Many of those doctors are highly critical of the way Columbia has run Rose since buying the hospital in 1995.
"My sense working at Columbia was the emphasis switched from patient care to the bottom line," says Dr. Jeffrey Mishell, Rose's former medical director and a co-founder of Precedent. "The directives came down from above: 'You have to show so much profit this quarter.'"
Mishell says he and other Rose doctors also began to hear complaints from patients about service at the hospital. "People in the community tell me the place is dirty," he says, "and there's deferred maintenance, paint peeling off the walls and linens unchanged."
His misgivings about Columbia's management are shared by Dr. Richard Abrams, another longtime Rose physician who is now serving as chairman of Precedent. "In order for Columbia to meet its financial goals, they had to cut costs," he says. "That means cutting important management and nursing staff.
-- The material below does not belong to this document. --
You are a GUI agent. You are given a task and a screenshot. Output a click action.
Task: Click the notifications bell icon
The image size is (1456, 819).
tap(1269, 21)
That can't help but compromise the quality of patient care. When there are several call buttons pressed at once, a nurse can only answer one at a time."
Like Mishell, Abrams says he has heard complaints from patients about their stay at Rose. "It's not the doctors who see dirty bathrooms and eat cold food," he adds.
Both Abrams and Mishell say they didn't see any examples of patients' medical treatment being affected by Columbia's cost-cutting, but they were troubled enough by Columbia's management to decide to launch their own medical group. "You must be willing to subordinate profits to the well-being of patients," says Abrams.
But Richard Anderson, chairman of the Columbia/HealthONE board that oversees Rose, says he hasn't seen any evidence that patient complaints have risen since Columbia took over. "The level of complaints since Columbia has been here has not accelerated," he says. "We have a huge organization, and things can go wrong, but I have full faith in the employees at Rose."
Besides Rose, Columbia owns or operates five other local hospitals: Presbyterian/St. Luke's, Swedish, Aurora Presbyterian, Aurora Regional and North Suburban. Even before the recent federal investigation, Columbia had become controversial in health-care circles for its aggressive pursuit of profits ("Roll On, Columbia," April 24).
Now the company is desperately trying to conduct damage control. Columbia's former vice chairman, Dr. Thomas Frist Jr., took over last month as CEO after Scott resigned. Frist, a pioneer of for-profit medicine who co-founded HCA before selling the company to Columbia in 1994, has taken several steps to revive the firm's damaged reputation. He has ended cash bonuses for managers whose divisions meet profit goals and has promised to open all of Columbia's books to government investigators.